PROBLEM:
Rewrite the material from the line with "The image size is (987, 527)." to the line with "Looking at the screenshot, I should click(63, 374).", putting "How can I carry out" in place of "How do I perform" and leaving everything else unchanged.
=== EXTRACTED ENTRIES ===
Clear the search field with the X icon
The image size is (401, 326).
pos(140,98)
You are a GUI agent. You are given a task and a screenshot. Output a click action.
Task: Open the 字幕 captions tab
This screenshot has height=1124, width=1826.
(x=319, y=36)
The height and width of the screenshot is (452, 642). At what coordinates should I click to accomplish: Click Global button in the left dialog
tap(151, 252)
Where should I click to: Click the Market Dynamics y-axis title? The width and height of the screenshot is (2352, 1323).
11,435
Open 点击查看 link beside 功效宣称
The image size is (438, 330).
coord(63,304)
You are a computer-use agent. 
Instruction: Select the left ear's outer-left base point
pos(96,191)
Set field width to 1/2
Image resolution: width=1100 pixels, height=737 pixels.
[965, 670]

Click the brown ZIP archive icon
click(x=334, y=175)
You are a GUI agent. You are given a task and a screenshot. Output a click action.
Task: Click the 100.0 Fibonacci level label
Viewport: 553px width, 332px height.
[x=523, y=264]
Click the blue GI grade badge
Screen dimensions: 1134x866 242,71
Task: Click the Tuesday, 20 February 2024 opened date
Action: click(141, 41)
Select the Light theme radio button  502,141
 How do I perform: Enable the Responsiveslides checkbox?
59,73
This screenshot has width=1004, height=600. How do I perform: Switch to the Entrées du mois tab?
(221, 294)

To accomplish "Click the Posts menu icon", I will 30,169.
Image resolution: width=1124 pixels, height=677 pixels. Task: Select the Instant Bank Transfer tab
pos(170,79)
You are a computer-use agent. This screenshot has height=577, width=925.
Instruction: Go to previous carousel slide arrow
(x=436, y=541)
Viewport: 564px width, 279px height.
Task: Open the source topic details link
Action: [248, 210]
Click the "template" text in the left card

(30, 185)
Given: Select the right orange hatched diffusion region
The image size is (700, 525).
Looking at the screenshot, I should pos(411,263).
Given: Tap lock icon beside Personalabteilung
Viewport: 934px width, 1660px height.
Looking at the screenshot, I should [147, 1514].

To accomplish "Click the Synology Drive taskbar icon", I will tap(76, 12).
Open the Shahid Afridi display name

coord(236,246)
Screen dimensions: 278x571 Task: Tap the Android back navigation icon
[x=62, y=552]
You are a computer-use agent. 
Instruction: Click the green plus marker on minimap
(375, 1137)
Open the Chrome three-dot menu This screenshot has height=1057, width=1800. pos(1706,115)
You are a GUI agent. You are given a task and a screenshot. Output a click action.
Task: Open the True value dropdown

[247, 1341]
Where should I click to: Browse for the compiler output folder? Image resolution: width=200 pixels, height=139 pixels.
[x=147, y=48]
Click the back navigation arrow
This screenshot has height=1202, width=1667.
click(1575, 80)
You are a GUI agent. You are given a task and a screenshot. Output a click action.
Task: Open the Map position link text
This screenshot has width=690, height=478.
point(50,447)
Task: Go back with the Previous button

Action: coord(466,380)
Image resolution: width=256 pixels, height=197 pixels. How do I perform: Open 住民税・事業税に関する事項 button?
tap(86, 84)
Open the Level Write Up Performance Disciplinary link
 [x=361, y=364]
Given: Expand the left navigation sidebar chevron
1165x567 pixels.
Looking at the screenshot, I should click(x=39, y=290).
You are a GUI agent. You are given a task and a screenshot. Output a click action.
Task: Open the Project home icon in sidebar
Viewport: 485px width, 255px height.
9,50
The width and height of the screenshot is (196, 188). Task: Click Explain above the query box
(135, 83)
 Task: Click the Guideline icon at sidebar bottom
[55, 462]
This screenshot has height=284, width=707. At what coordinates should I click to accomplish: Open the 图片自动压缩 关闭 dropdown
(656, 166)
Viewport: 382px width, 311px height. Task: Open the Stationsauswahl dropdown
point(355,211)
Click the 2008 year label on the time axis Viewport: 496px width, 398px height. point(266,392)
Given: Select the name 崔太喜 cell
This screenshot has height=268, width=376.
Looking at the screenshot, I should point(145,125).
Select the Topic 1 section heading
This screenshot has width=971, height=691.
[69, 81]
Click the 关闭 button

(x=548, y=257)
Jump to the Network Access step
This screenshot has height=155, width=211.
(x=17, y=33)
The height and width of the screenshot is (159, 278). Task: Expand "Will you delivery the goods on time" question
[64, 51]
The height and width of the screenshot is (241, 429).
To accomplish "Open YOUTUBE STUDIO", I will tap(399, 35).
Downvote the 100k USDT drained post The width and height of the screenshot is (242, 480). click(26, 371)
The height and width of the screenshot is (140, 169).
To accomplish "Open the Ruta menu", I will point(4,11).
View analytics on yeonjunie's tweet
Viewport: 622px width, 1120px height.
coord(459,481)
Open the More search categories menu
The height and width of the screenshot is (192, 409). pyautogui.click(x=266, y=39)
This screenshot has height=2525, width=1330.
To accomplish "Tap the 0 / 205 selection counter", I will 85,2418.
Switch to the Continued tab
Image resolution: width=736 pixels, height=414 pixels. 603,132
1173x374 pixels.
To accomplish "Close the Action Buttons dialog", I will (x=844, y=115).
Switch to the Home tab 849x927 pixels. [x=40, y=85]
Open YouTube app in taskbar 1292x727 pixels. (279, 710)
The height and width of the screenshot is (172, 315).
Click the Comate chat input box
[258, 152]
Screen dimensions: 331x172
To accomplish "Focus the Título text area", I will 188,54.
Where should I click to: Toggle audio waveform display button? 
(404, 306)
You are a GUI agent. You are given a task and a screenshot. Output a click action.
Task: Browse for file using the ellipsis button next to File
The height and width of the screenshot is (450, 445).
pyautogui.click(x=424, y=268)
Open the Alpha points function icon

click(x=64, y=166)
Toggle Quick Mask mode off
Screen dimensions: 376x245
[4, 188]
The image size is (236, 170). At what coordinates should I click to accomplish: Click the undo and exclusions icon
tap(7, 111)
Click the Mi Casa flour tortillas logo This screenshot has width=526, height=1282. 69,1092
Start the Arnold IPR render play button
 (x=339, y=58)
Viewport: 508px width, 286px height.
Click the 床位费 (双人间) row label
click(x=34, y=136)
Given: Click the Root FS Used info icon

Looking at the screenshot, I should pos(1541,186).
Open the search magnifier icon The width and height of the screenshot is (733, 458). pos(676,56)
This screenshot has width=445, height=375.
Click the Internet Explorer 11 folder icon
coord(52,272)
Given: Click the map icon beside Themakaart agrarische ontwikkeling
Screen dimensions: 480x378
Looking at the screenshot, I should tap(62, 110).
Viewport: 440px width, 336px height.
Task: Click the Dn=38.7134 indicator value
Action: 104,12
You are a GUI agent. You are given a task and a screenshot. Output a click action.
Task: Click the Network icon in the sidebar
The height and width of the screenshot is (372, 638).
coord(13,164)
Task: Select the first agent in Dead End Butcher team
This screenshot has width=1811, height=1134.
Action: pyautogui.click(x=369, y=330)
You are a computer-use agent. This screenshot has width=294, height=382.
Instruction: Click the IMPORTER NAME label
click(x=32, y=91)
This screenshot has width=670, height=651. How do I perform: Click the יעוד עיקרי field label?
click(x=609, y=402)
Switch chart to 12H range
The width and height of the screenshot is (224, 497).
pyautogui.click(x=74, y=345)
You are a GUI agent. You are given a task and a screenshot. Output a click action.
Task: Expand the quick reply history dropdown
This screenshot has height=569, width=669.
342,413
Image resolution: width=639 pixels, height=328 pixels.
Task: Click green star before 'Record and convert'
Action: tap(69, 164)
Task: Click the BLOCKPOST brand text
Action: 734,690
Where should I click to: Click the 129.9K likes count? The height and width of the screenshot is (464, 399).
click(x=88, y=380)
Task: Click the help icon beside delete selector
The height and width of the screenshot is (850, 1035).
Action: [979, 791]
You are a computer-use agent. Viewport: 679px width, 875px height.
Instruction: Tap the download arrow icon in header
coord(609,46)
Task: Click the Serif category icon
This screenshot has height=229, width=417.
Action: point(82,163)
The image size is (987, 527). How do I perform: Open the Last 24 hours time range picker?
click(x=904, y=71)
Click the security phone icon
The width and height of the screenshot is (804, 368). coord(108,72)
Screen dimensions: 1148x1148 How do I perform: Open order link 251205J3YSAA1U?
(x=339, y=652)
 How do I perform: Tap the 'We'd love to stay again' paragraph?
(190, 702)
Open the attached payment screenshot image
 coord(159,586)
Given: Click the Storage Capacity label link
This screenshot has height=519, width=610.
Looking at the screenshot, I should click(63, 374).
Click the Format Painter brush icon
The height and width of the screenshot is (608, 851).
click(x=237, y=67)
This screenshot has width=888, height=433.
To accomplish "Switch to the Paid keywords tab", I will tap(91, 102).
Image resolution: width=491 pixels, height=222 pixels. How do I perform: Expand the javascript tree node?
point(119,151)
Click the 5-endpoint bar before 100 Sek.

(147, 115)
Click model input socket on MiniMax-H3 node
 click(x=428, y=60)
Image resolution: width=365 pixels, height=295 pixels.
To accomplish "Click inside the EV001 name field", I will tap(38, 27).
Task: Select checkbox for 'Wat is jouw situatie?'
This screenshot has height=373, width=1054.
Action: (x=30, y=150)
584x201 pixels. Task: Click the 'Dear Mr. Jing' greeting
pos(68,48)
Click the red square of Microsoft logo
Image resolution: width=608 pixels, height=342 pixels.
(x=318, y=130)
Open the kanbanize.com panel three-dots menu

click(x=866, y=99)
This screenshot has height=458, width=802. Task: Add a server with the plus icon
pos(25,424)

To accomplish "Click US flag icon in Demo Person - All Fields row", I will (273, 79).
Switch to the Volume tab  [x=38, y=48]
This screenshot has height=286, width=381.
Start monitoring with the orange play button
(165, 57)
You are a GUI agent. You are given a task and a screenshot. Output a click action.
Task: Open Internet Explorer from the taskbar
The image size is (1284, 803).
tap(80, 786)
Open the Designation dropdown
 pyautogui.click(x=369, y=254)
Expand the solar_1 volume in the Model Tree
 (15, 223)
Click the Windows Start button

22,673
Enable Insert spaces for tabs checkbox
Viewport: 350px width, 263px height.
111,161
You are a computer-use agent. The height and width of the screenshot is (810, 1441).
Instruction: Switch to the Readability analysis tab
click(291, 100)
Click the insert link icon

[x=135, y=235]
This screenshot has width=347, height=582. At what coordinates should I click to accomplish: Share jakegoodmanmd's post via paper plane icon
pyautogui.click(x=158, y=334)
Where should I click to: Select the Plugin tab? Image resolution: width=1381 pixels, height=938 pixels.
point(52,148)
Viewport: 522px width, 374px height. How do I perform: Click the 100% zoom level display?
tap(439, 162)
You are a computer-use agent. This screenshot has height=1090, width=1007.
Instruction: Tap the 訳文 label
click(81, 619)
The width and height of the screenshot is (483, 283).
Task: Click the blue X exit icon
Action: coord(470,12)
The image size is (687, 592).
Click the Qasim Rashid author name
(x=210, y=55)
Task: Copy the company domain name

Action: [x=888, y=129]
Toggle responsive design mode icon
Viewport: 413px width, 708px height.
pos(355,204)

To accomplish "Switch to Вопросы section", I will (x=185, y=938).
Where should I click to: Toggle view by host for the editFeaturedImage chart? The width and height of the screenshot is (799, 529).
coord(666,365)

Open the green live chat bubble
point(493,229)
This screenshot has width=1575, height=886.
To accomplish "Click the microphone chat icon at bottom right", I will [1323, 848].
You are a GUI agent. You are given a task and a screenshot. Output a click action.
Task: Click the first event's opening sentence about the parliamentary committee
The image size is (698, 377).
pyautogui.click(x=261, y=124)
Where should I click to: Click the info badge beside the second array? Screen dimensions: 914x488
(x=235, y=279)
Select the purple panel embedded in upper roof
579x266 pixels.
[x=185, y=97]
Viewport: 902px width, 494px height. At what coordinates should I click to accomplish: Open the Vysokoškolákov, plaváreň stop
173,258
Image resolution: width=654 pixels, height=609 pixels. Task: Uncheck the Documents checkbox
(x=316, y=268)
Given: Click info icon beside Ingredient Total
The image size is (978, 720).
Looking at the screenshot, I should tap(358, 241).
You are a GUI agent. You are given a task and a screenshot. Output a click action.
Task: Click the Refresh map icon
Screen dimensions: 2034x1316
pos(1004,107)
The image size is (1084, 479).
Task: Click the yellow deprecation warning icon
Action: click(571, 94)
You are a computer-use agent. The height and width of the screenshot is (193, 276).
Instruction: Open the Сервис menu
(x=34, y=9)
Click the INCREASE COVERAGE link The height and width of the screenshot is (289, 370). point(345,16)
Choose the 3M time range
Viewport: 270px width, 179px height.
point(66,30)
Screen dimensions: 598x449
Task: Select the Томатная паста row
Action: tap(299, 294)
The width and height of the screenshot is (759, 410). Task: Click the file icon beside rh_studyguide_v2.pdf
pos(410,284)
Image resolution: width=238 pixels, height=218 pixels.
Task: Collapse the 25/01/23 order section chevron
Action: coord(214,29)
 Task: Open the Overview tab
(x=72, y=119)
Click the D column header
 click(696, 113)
===
THE COMPLETED TASK:
The image size is (987, 527). How can I carry out: Open the Last 24 hours time range picker?
click(x=904, y=71)
Click the security phone icon
The width and height of the screenshot is (804, 368). coord(108,72)
Screen dimensions: 1148x1148 How can I carry out: Open order link 251205J3YSAA1U?
(x=339, y=652)
 How can I carry out: Tap the 'We'd love to stay again' paragraph?
(190, 702)
Open the attached payment screenshot image
 coord(159,586)
Given: Click the Storage Capacity label link
This screenshot has height=519, width=610.
Looking at the screenshot, I should click(63, 374).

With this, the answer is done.